Exercise goal
Repeat the records exactly. Every line must match.

Information provided
---*---

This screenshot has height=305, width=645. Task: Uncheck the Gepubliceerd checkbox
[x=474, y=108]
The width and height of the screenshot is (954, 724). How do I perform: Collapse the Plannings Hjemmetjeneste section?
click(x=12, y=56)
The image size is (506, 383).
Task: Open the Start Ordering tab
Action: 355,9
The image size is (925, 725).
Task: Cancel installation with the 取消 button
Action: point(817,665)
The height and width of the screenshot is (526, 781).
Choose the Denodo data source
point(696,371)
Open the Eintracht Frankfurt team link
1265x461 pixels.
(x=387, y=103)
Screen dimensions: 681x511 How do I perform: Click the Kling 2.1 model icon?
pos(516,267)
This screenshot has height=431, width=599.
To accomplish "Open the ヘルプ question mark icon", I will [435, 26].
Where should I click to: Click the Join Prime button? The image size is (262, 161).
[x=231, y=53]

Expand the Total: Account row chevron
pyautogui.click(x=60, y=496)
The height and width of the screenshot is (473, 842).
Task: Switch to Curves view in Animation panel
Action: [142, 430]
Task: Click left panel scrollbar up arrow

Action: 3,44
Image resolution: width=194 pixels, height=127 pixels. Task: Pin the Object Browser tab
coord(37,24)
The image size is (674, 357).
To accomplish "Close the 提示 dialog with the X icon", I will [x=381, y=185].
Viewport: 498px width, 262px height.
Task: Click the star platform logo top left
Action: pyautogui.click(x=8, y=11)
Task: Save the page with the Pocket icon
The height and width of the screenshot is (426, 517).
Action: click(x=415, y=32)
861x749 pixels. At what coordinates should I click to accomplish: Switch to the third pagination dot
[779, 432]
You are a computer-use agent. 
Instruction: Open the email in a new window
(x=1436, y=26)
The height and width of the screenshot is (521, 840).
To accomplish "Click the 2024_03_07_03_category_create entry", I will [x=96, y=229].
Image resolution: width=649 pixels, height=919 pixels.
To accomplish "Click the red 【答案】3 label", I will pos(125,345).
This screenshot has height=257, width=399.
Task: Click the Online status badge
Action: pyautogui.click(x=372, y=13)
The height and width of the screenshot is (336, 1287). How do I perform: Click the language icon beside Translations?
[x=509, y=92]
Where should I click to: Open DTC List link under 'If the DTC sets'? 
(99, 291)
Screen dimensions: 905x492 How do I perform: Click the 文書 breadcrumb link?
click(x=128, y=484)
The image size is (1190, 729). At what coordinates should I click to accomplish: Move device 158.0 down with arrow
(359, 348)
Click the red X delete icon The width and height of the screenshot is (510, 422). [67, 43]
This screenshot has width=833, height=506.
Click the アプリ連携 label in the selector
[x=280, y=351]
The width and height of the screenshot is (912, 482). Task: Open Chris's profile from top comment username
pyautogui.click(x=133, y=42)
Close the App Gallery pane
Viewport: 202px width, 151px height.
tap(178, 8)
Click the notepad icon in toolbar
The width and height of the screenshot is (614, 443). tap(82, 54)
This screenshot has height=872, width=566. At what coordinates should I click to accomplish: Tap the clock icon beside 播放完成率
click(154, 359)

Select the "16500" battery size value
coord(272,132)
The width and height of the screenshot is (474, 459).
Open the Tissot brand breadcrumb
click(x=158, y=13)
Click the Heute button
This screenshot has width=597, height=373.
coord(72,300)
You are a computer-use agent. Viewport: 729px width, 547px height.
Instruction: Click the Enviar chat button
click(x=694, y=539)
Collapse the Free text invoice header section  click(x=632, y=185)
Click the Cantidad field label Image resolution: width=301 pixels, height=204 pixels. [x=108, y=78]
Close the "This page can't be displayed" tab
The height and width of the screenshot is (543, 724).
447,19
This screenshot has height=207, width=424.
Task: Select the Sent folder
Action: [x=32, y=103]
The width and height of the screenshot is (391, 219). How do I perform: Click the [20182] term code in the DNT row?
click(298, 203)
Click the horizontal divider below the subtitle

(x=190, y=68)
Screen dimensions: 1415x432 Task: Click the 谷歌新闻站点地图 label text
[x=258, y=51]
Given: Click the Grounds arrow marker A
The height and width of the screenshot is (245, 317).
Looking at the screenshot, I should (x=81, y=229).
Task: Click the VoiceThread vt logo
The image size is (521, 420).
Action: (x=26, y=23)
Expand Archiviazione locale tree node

---*---

Task solution
This screenshot has height=305, width=645. Task: Uncheck the Gepubliceerd checkbox
[x=474, y=108]
The width and height of the screenshot is (954, 724). How do I perform: Collapse the Plannings Hjemmetjeneste section?
click(x=12, y=56)
The image size is (506, 383).
Task: Open the Start Ordering tab
Action: 355,9
The image size is (925, 725).
Task: Cancel installation with the 取消 button
Action: point(817,665)
The height and width of the screenshot is (526, 781).
Choose the Denodo data source
point(696,371)
Open the Eintracht Frankfurt team link
1265x461 pixels.
(x=387, y=103)
Screen dimensions: 681x511 How do I perform: Click the Kling 2.1 model icon?
pos(516,267)
This screenshot has height=431, width=599.
To accomplish "Open the ヘルプ question mark icon", I will [435, 26].
Where should I click to: Click the Join Prime button? The image size is (262, 161).
[x=231, y=53]

Expand the Total: Account row chevron
pyautogui.click(x=60, y=496)
The height and width of the screenshot is (473, 842).
Task: Switch to Curves view in Animation panel
Action: [142, 430]
Task: Click left panel scrollbar up arrow

Action: 3,44
Image resolution: width=194 pixels, height=127 pixels. Task: Pin the Object Browser tab
coord(37,24)
The image size is (674, 357).
To accomplish "Close the 提示 dialog with the X icon", I will [x=381, y=185].
Viewport: 498px width, 262px height.
Task: Click the star platform logo top left
Action: pyautogui.click(x=8, y=11)
Task: Save the page with the Pocket icon
The height and width of the screenshot is (426, 517).
Action: click(x=415, y=32)
861x749 pixels. At what coordinates should I click to accomplish: Switch to the third pagination dot
[779, 432]
You are a computer-use agent. 
Instruction: Open the email in a new window
(x=1436, y=26)
The height and width of the screenshot is (521, 840).
To accomplish "Click the 2024_03_07_03_category_create entry", I will [x=96, y=229].
Image resolution: width=649 pixels, height=919 pixels.
To accomplish "Click the red 【答案】3 label", I will pos(125,345).
This screenshot has height=257, width=399.
Task: Click the Online status badge
Action: pyautogui.click(x=372, y=13)
The height and width of the screenshot is (336, 1287). How do I perform: Click the language icon beside Translations?
[x=509, y=92]
Where should I click to: Open DTC List link under 'If the DTC sets'? 
(99, 291)
Screen dimensions: 905x492 How do I perform: Click the 文書 breadcrumb link?
click(x=128, y=484)
The image size is (1190, 729). At what coordinates should I click to accomplish: Move device 158.0 down with arrow
(359, 348)
Click the red X delete icon The width and height of the screenshot is (510, 422). [67, 43]
This screenshot has width=833, height=506.
Click the アプリ連携 label in the selector
[x=280, y=351]
The width and height of the screenshot is (912, 482). Task: Open Chris's profile from top comment username
pyautogui.click(x=133, y=42)
Close the App Gallery pane
Viewport: 202px width, 151px height.
tap(178, 8)
Click the notepad icon in toolbar
The width and height of the screenshot is (614, 443). tap(82, 54)
This screenshot has height=872, width=566. At what coordinates should I click to accomplish: Tap the clock icon beside 播放完成率
click(154, 359)

Select the "16500" battery size value
coord(272,132)
The width and height of the screenshot is (474, 459).
Open the Tissot brand breadcrumb
click(x=158, y=13)
Click the Heute button
This screenshot has width=597, height=373.
coord(72,300)
You are a computer-use agent. Viewport: 729px width, 547px height.
Instruction: Click the Enviar chat button
click(x=694, y=539)
Collapse the Free text invoice header section  click(x=632, y=185)
Click the Cantidad field label Image resolution: width=301 pixels, height=204 pixels. [x=108, y=78]
Close the "This page can't be displayed" tab
The height and width of the screenshot is (543, 724).
447,19
This screenshot has height=207, width=424.
Task: Select the Sent folder
Action: [x=32, y=103]
The width and height of the screenshot is (391, 219). How do I perform: Click the [20182] term code in the DNT row?
click(298, 203)
Click the horizontal divider below the subtitle

(x=190, y=68)
Screen dimensions: 1415x432 Task: Click the 谷歌新闻站点地图 label text
[x=258, y=51]
Given: Click the Grounds arrow marker A
The height and width of the screenshot is (245, 317).
Looking at the screenshot, I should (x=81, y=229).
Task: Click the VoiceThread vt logo
The image size is (521, 420).
Action: (x=26, y=23)
Expand Archiviazione locale tree node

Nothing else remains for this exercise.